TASK OBJECTIVE: Transcribe every entry precisely, omitting nothing.

Stored items:
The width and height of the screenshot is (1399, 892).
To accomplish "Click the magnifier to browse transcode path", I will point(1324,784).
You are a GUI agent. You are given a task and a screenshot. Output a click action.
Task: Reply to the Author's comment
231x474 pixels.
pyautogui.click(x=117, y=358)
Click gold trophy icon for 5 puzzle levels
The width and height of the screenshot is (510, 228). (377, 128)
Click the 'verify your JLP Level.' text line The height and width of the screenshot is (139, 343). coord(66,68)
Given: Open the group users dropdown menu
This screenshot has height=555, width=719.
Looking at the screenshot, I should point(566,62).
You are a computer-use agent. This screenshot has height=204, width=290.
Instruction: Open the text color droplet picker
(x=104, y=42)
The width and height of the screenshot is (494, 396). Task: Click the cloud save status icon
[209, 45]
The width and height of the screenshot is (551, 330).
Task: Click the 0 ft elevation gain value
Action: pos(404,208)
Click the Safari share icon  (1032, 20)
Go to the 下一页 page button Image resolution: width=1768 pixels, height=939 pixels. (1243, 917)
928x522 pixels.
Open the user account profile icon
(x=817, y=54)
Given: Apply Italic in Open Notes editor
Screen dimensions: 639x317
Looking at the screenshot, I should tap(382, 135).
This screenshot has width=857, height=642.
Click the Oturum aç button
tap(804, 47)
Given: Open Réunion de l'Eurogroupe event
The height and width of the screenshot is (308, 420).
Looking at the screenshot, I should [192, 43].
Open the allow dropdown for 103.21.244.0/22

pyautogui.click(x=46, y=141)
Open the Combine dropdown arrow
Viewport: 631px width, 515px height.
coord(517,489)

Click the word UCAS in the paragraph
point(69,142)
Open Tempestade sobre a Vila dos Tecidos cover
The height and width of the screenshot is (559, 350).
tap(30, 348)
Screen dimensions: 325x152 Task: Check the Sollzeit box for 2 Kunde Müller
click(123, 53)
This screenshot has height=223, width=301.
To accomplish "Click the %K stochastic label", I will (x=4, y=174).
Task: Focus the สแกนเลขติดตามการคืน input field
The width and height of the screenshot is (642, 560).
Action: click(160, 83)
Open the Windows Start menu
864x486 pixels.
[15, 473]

SOLUTION FOR THIS TASK:
The width and height of the screenshot is (1399, 892).
To accomplish "Click the magnifier to browse transcode path", I will point(1324,784).
You are a GUI agent. You are given a task and a screenshot. Output a click action.
Task: Reply to the Author's comment
231x474 pixels.
pyautogui.click(x=117, y=358)
Click gold trophy icon for 5 puzzle levels
The width and height of the screenshot is (510, 228). (377, 128)
Click the 'verify your JLP Level.' text line The height and width of the screenshot is (139, 343). coord(66,68)
Given: Open the group users dropdown menu
This screenshot has height=555, width=719.
Looking at the screenshot, I should point(566,62).
You are a computer-use agent. This screenshot has height=204, width=290.
Instruction: Open the text color droplet picker
(x=104, y=42)
The width and height of the screenshot is (494, 396). Task: Click the cloud save status icon
[209, 45]
The width and height of the screenshot is (551, 330).
Task: Click the 0 ft elevation gain value
Action: pos(404,208)
Click the Safari share icon  (1032, 20)
Go to the 下一页 page button Image resolution: width=1768 pixels, height=939 pixels. (1243, 917)
928x522 pixels.
Open the user account profile icon
(x=817, y=54)
Given: Apply Italic in Open Notes editor
Screen dimensions: 639x317
Looking at the screenshot, I should tap(382, 135).
This screenshot has width=857, height=642.
Click the Oturum aç button
tap(804, 47)
Given: Open Réunion de l'Eurogroupe event
The height and width of the screenshot is (308, 420).
Looking at the screenshot, I should [192, 43].
Open the allow dropdown for 103.21.244.0/22

pyautogui.click(x=46, y=141)
Open the Combine dropdown arrow
Viewport: 631px width, 515px height.
coord(517,489)

Click the word UCAS in the paragraph
point(69,142)
Open Tempestade sobre a Vila dos Tecidos cover
The height and width of the screenshot is (559, 350).
tap(30, 348)
Screen dimensions: 325x152 Task: Check the Sollzeit box for 2 Kunde Müller
click(123, 53)
This screenshot has height=223, width=301.
To accomplish "Click the %K stochastic label", I will (x=4, y=174).
Task: Focus the สแกนเลขติดตามการคืน input field
The width and height of the screenshot is (642, 560).
Action: click(160, 83)
Open the Windows Start menu
864x486 pixels.
[15, 473]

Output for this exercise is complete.